Stored items
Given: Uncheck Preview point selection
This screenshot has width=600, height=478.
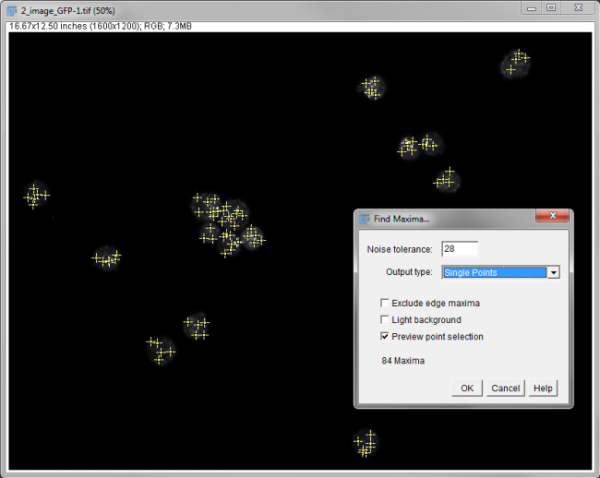Looking at the screenshot, I should click(385, 337).
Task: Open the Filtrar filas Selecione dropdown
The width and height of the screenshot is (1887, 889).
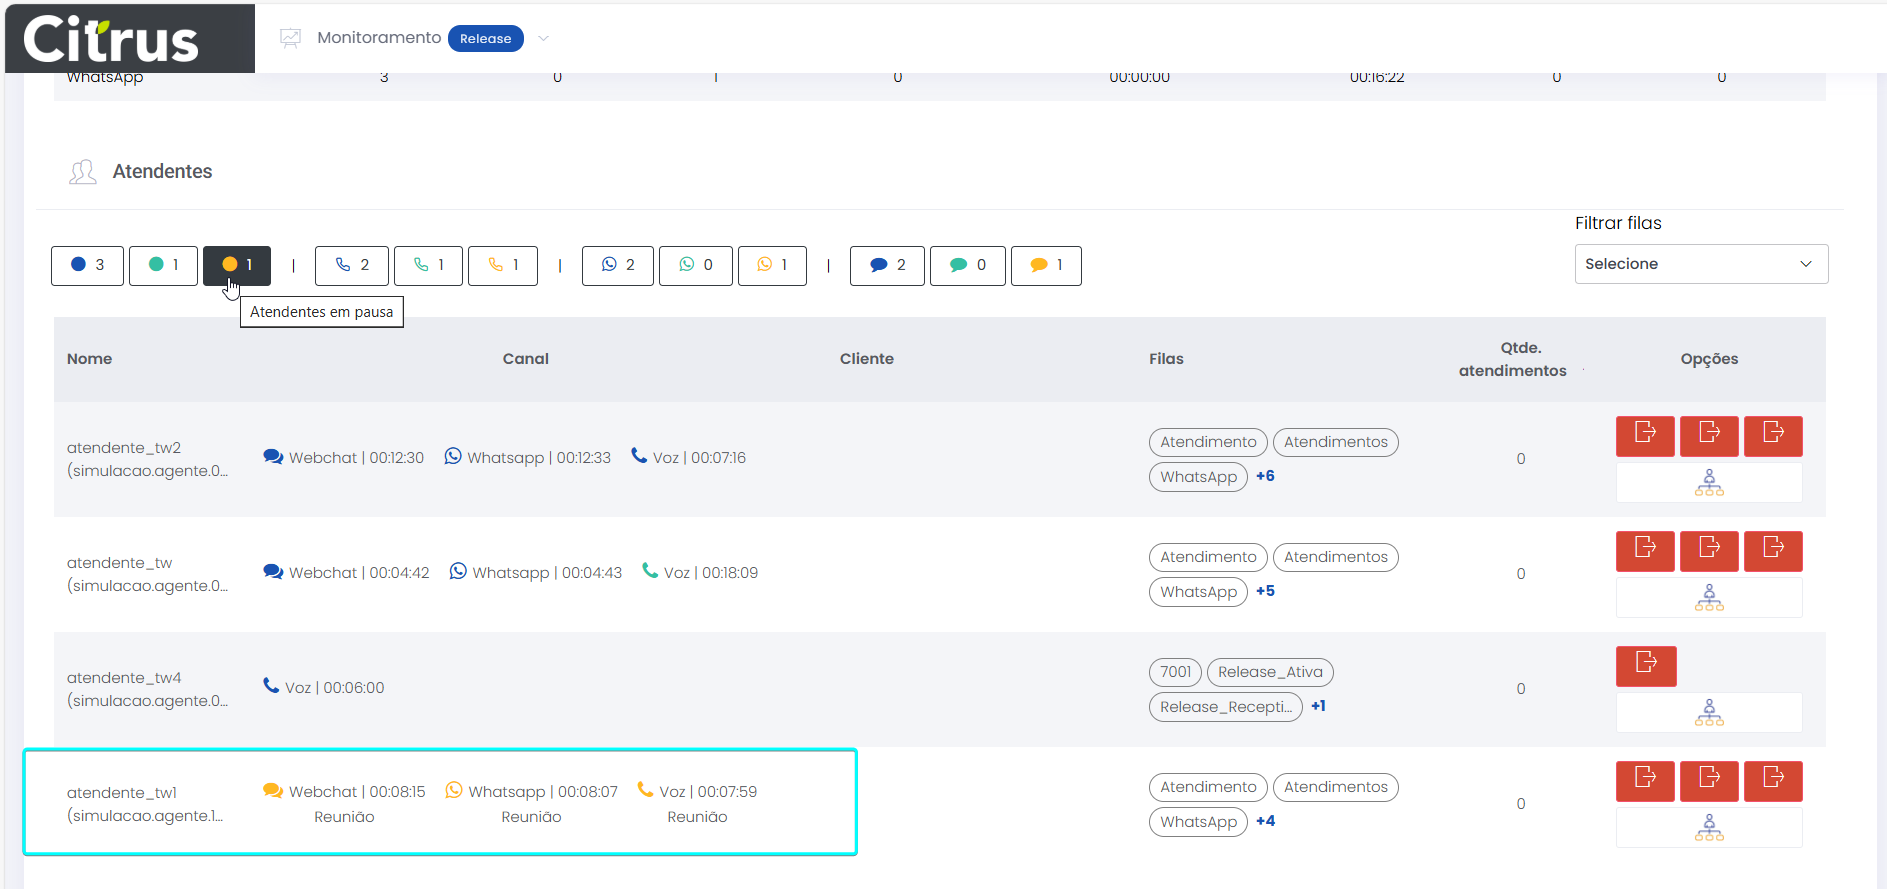Action: 1700,264
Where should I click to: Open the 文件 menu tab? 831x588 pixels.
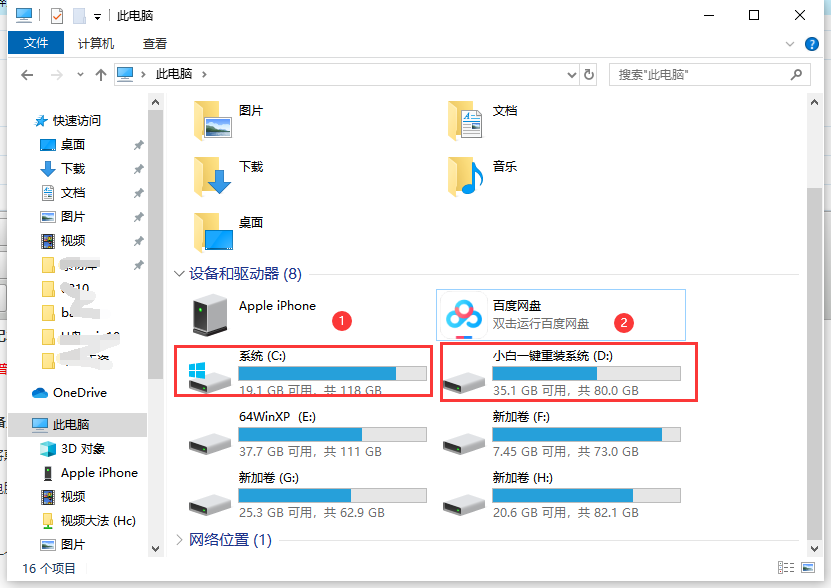(36, 44)
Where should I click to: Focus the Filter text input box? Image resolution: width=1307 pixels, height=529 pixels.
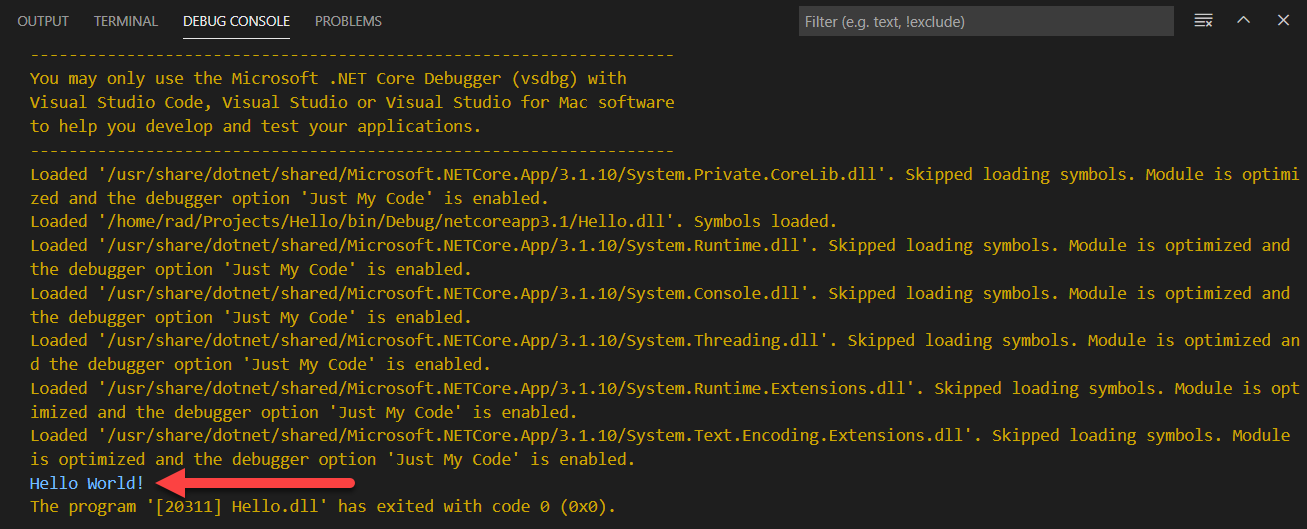pyautogui.click(x=985, y=21)
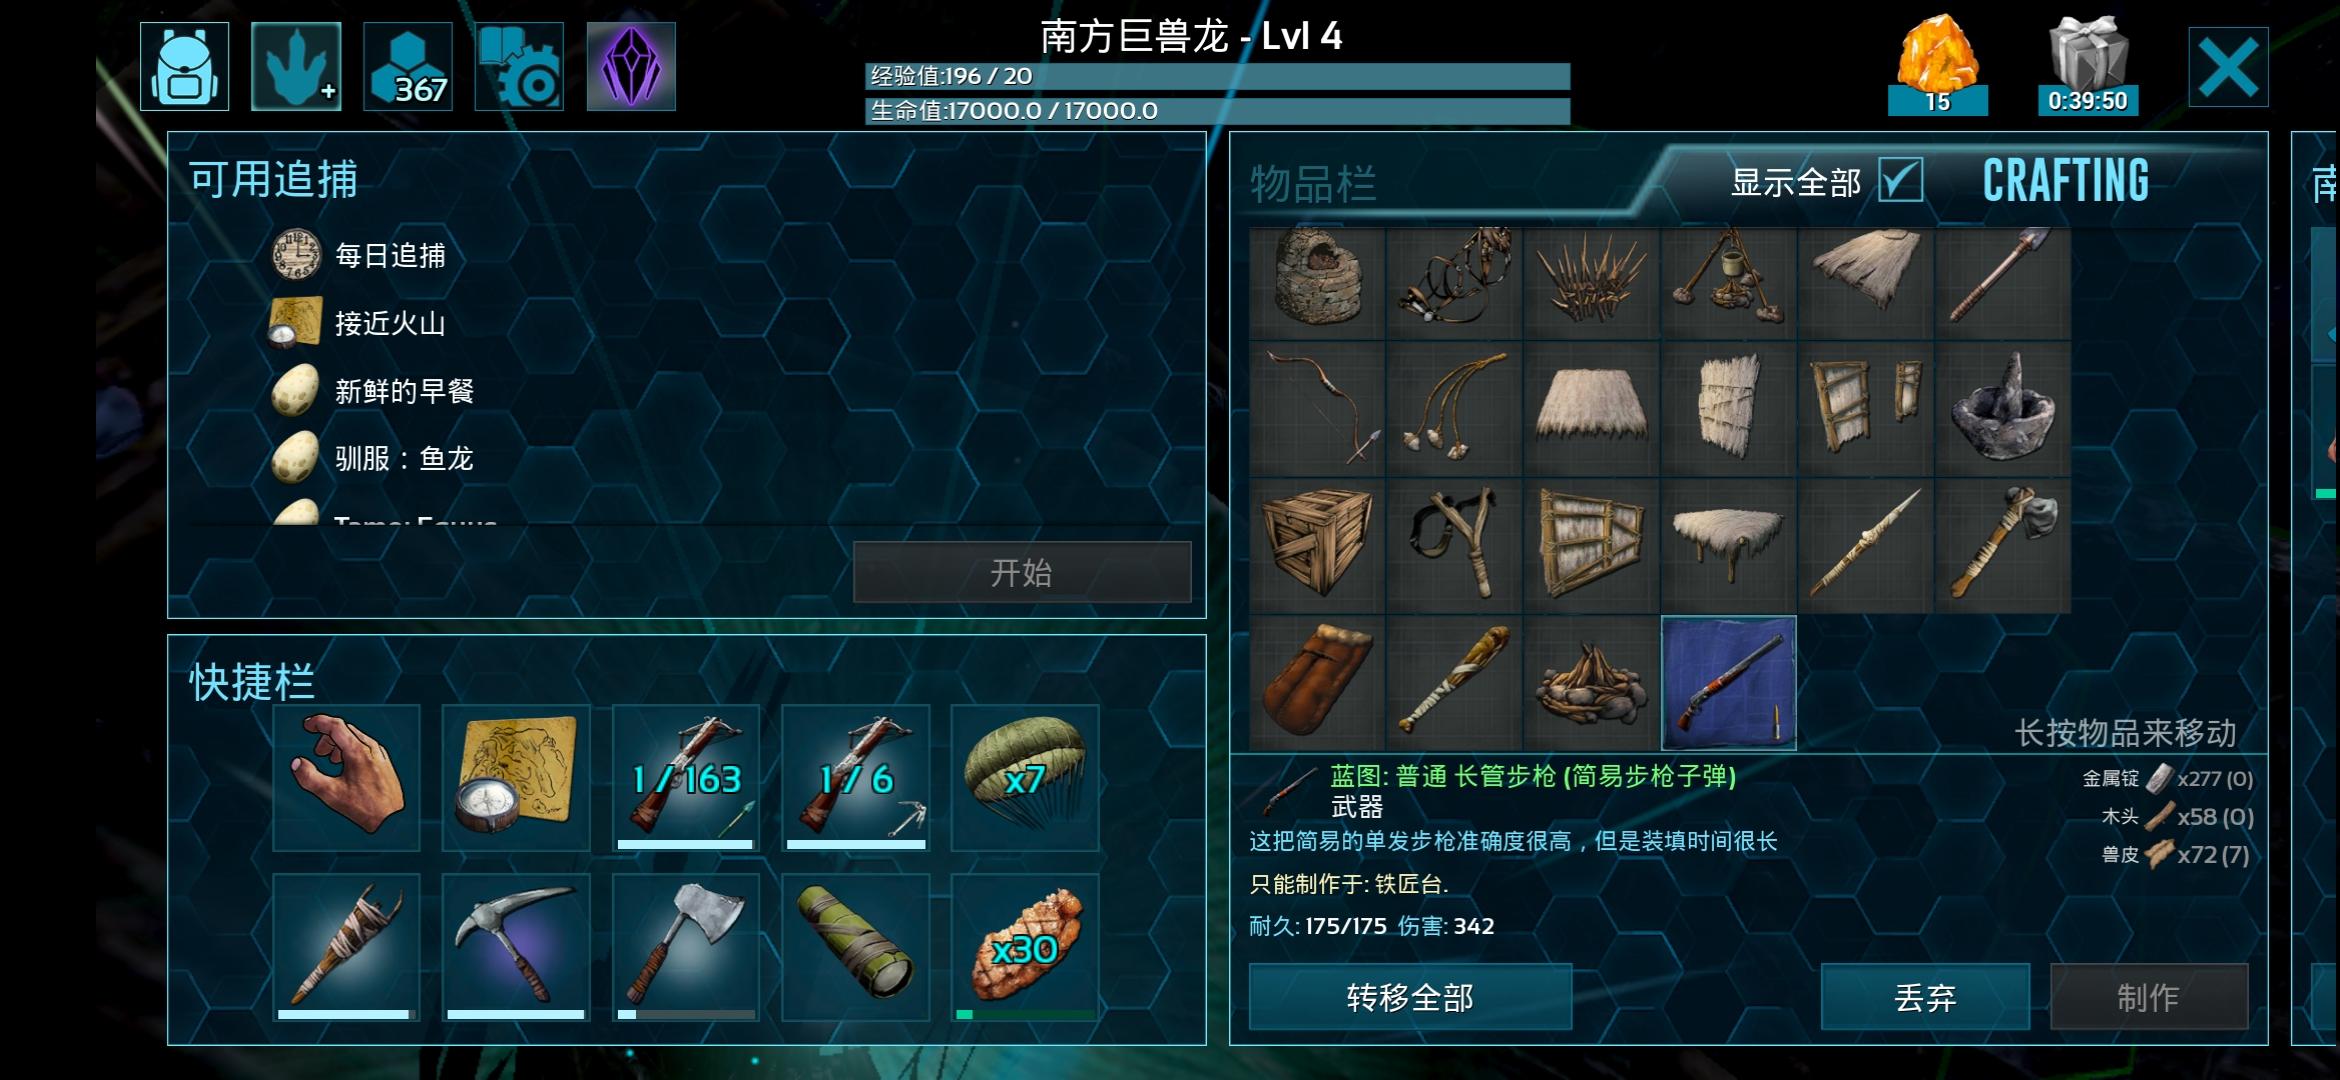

WORK ITEM
Please give a word-for-word transcript of the lines from the one holding "The width and" through the final line of the entries, both ends kept, with no pictures.

FINAL ANSWER
The width and height of the screenshot is (1887, 889).
Action: 1700,264
Where should I click to: Open the 文件 menu tab? 831x588 pixels.
(36, 44)
Where should I click to: Focus the Filter text input box? Image resolution: width=1307 pixels, height=529 pixels.
pyautogui.click(x=985, y=21)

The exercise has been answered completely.